The Future Of Fiber Internet

By November 16, 2018The Latest
The Future Of Fiber Internet

The first mainframes in universities and government research labs communicated with each other using the phone line.  When the personal computer took off, home users would also rely on their phone connections.  Gradually, that changed, and while DSL connections used to be standard, most home internet users in cities connect using coaxial cables today.

However, that’s starting to change now that companies and city governments are starting to install fiber cables.  Fiber-optic cables use special strands of glass:  when you flash a light at one end, it’ll come out the other side at nearly the speed of light.  That’s much faster than moving electrons, which is how electricity moves both energy and information.  In fact, depending on the cable connection a fiber internet line could be 10-100 times faster, and fiber connections don’t have to share that speed between neighbors the way cable does.

But what about where we are today?  Is this the best speed we can hope to reach?  Researchers at the University College London disagree.  In a recent experiment, they managed to transmit 15 light pulses through the same glass tube simultaneously, and they calculated they could send over 1 terabit per second instead of 1 gigabit.

The reason this works is simpler than it seems.  When you see something white, what you’re really seeing is several color wavelengths all at once.  Your eyes combine them and call it white, but if you let light move through a prism the colors will separate and you can measure them individually.  What the researchers did was carefully send several wavelengths with a different pattern for each one, and then the receiving end separated the light waves to get different information from each one.
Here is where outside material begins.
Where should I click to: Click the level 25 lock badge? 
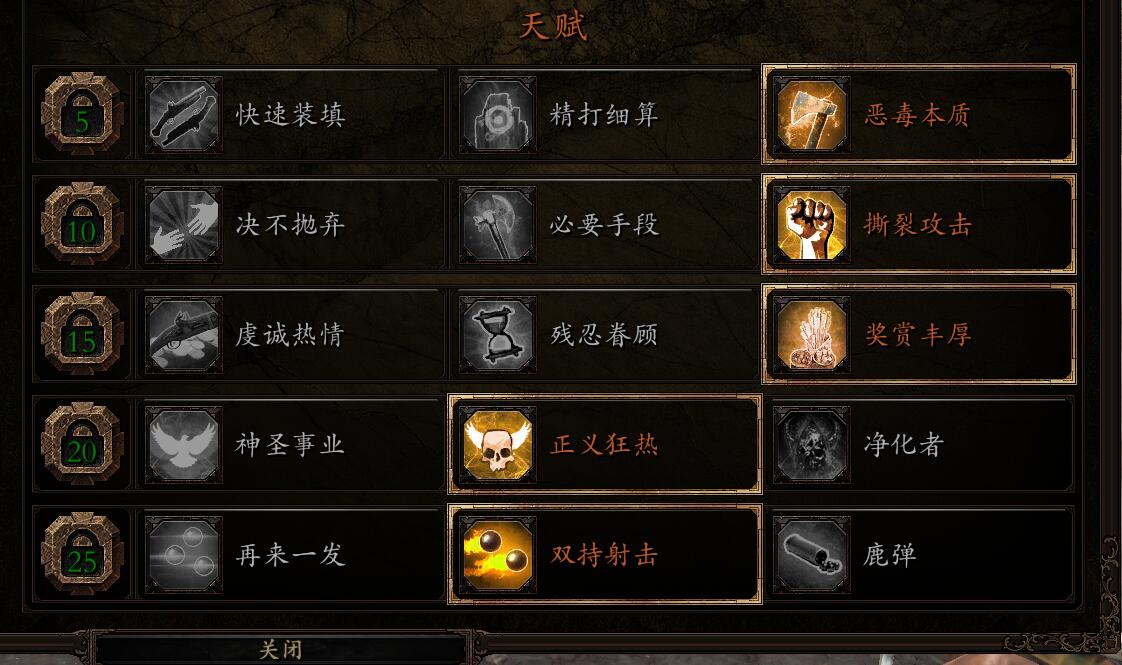coord(82,555)
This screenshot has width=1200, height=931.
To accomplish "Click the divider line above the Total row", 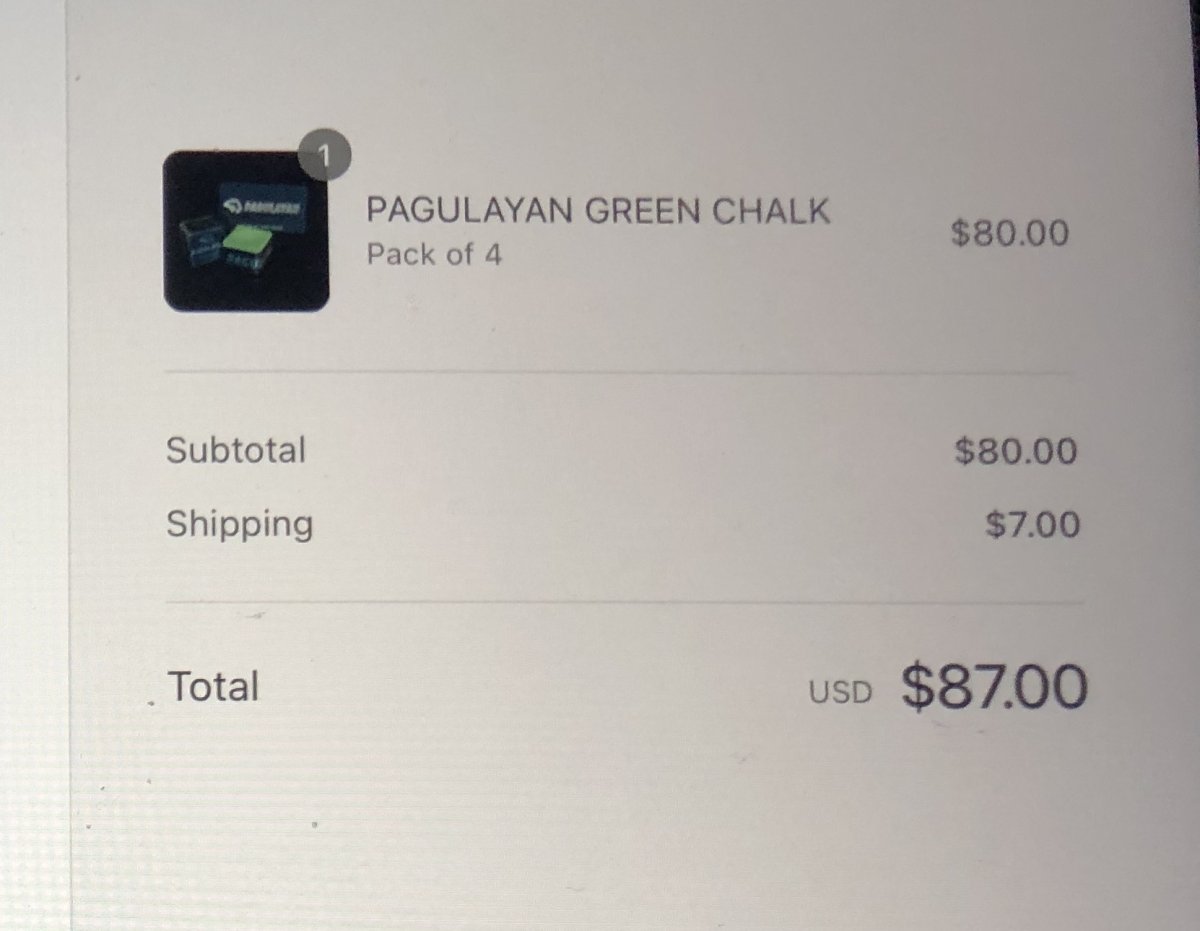I will click(624, 603).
Unfortunately, this new idea won’t be showing up on the fiber internet cables that cities have today.  The technology still needs a lot of work to perfect, and so far the researchers have needed special fiber cables, so using the new technique demands more than just a quick fix.  Terabit internet might be in our future, but it’s not here just yet.

Still, it’s good to know that today’s high speeds will someday become even faster.  Fiber internet is the way of the future, at least for landline internet, and a new kind of fiber-optic cable will eventually replace the ones we have today.  It happened to phone lines, it happened to cable connections, and there’s no sign that speed improvements will ever slow down.